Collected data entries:
══════════

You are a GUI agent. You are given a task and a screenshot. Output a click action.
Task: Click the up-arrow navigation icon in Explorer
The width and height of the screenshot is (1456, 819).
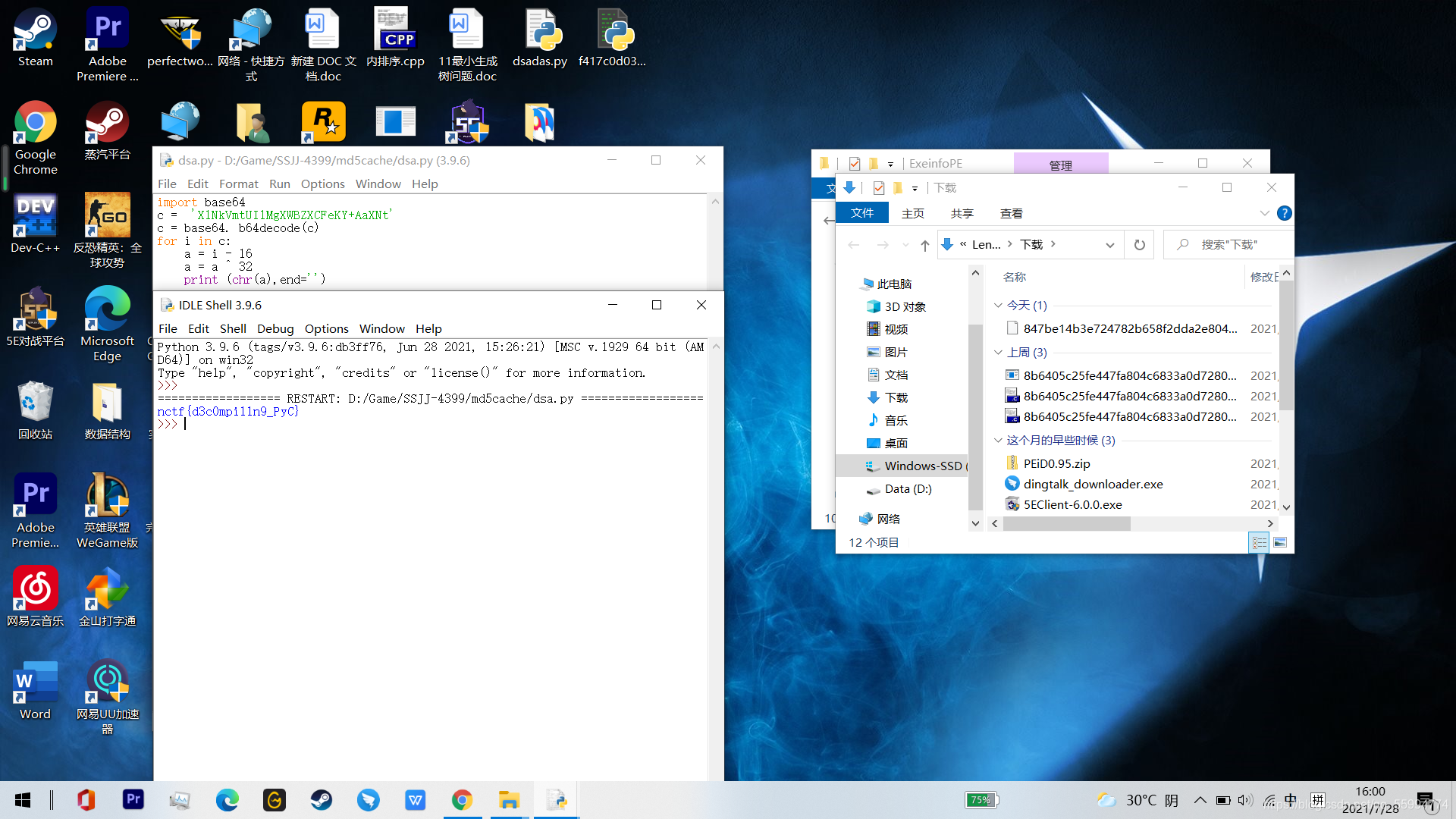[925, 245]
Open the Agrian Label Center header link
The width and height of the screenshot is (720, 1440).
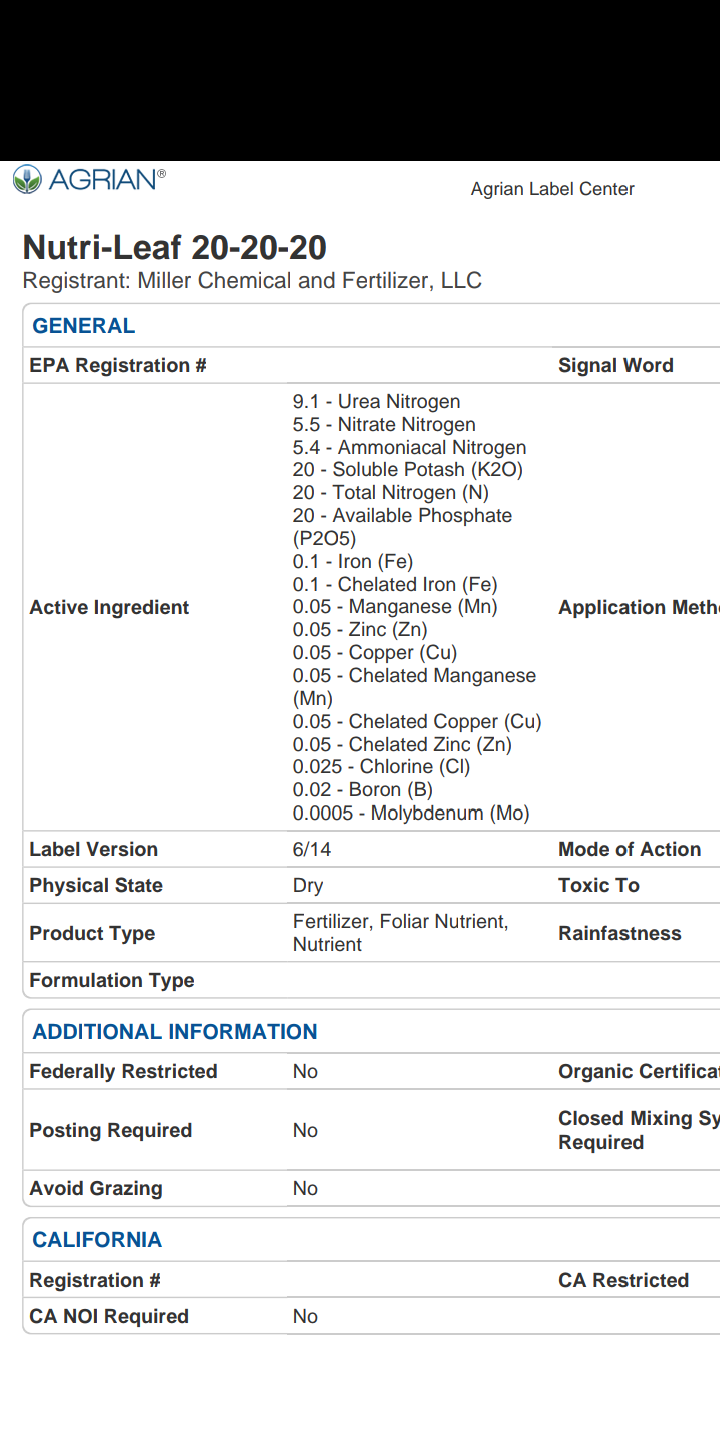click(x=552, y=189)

══════════

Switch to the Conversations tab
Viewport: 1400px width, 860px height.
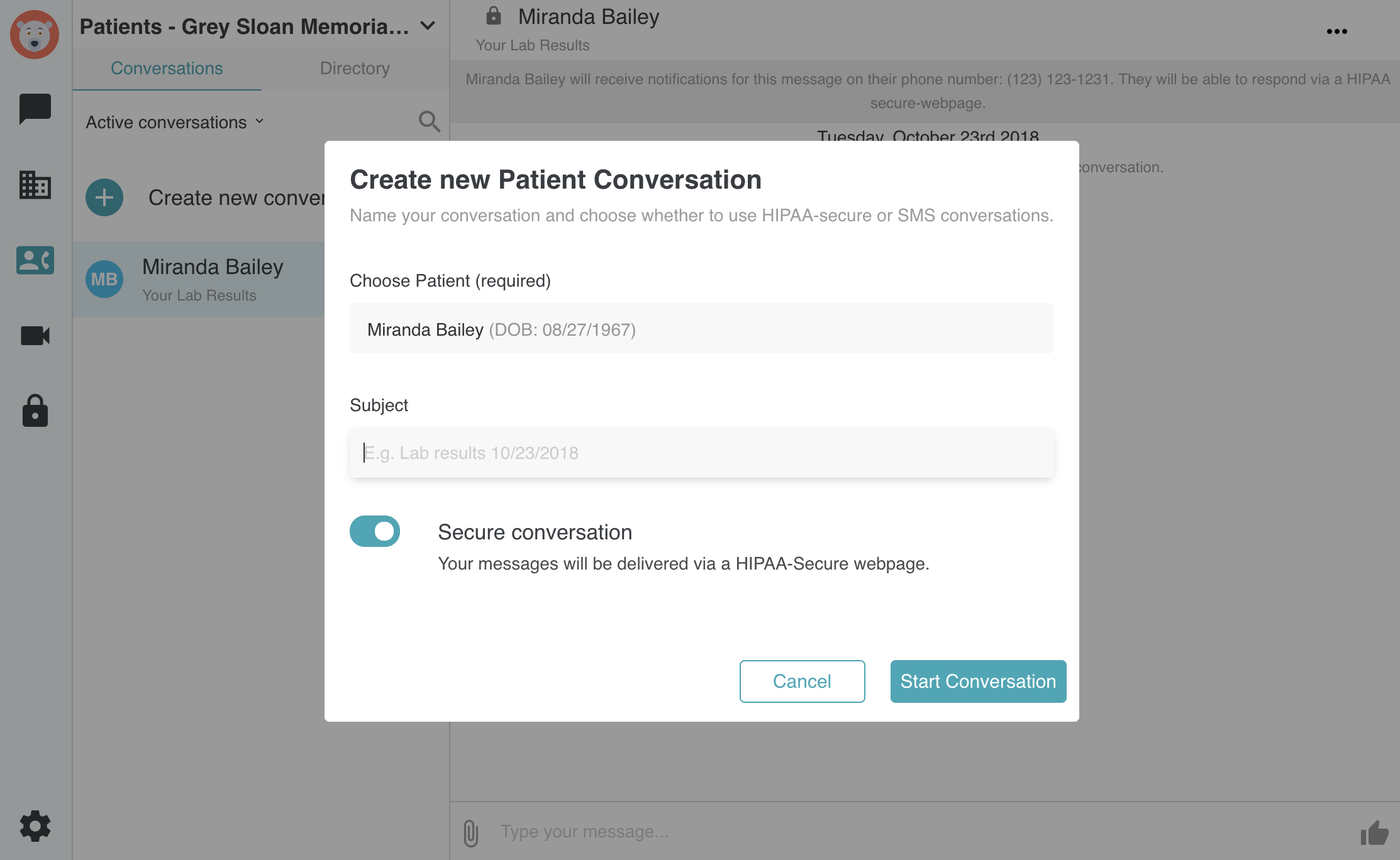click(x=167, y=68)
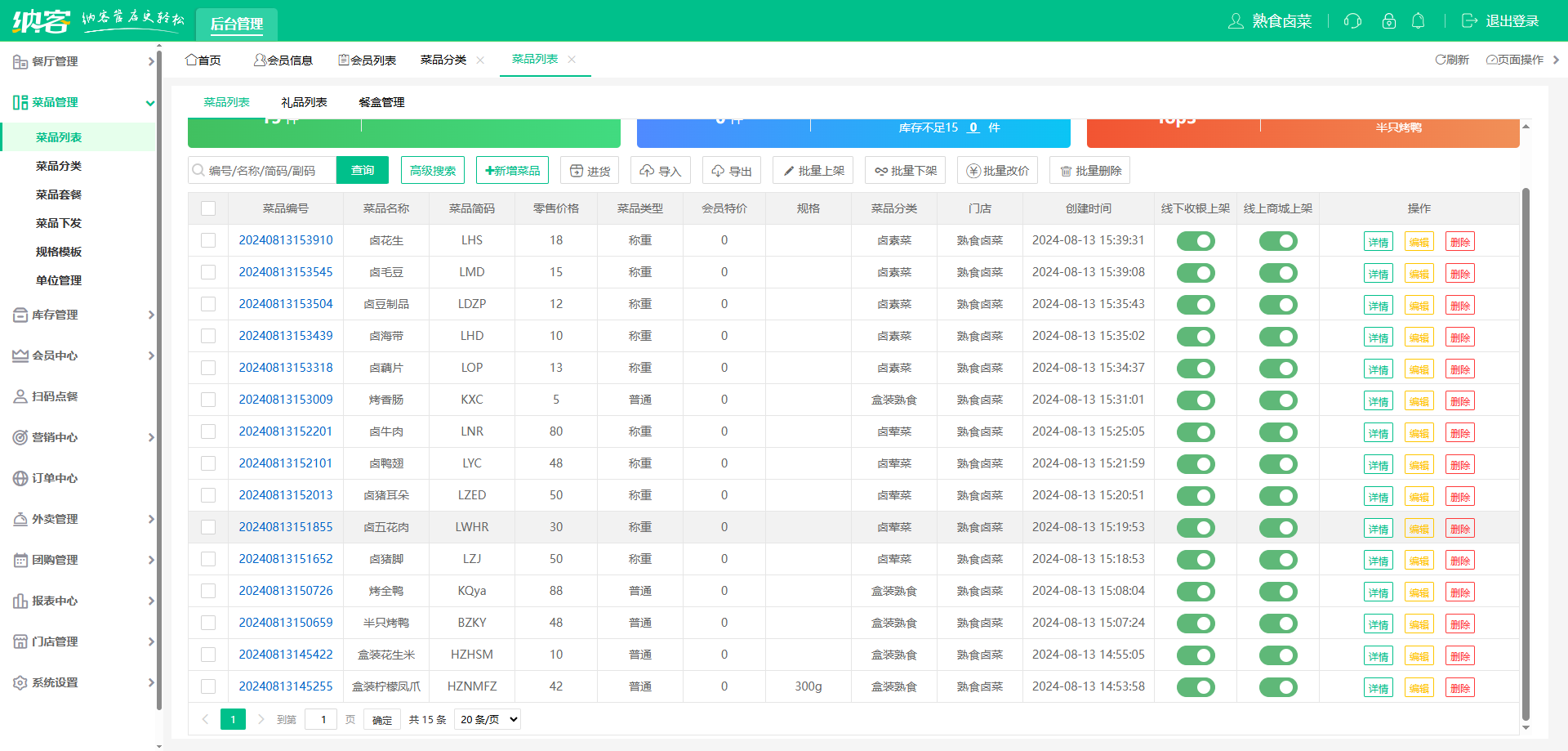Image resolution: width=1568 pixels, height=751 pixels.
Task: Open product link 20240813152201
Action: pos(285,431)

══════════

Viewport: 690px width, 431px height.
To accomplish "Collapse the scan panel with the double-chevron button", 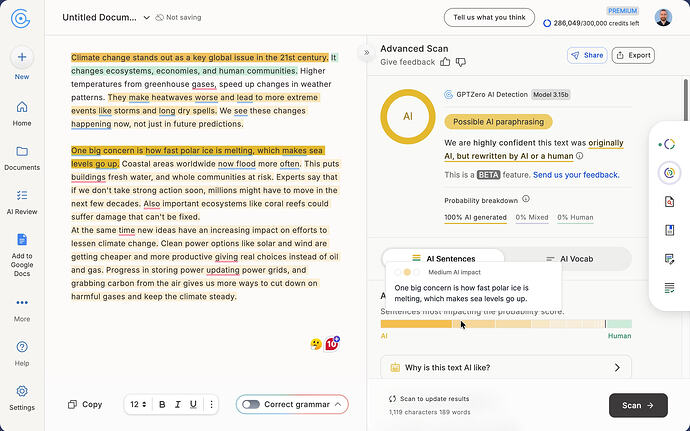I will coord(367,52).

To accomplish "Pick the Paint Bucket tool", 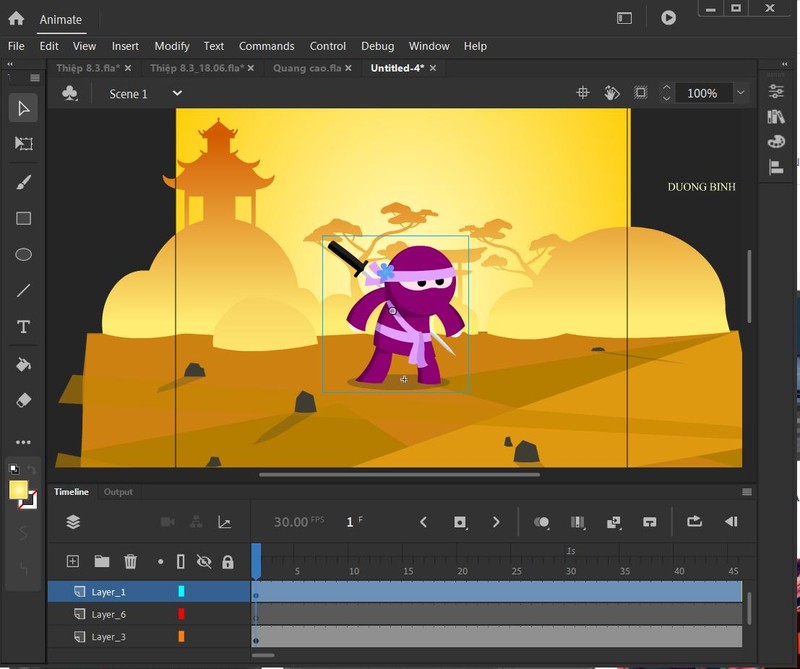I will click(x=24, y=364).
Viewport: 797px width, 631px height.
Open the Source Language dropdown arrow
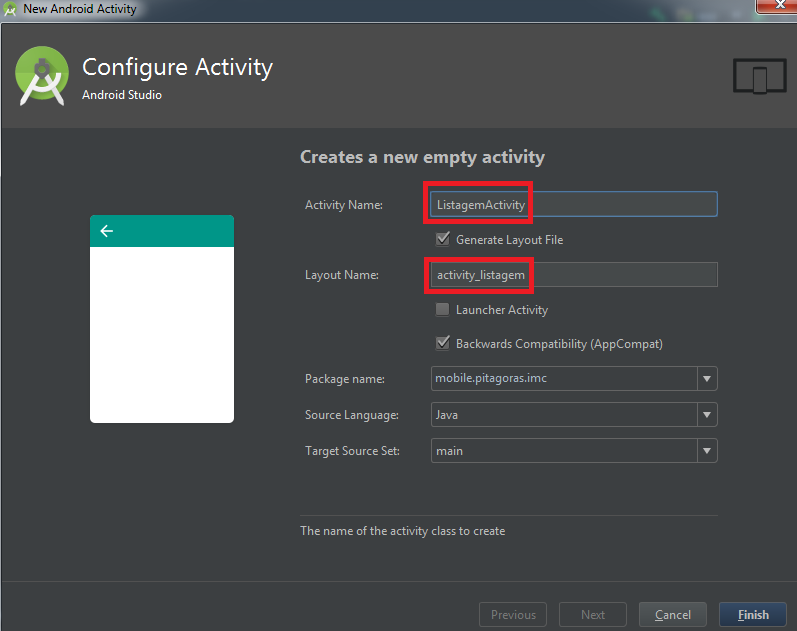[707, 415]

══════════

### Work to be completed
Pictures do not belong in the answer. Return the lines above starting at the one with "You are a GUI" and ending at the one with "Open the Agrian Label Center header link", both kept, exactly.

### Reply to the exercise
You are a GUI agent. You are given a task and a screenshot. Output a click action.
Task: Click the up-arrow navigation icon in Explorer
The width and height of the screenshot is (1456, 819).
[925, 245]
Open the Agrian Label Center header link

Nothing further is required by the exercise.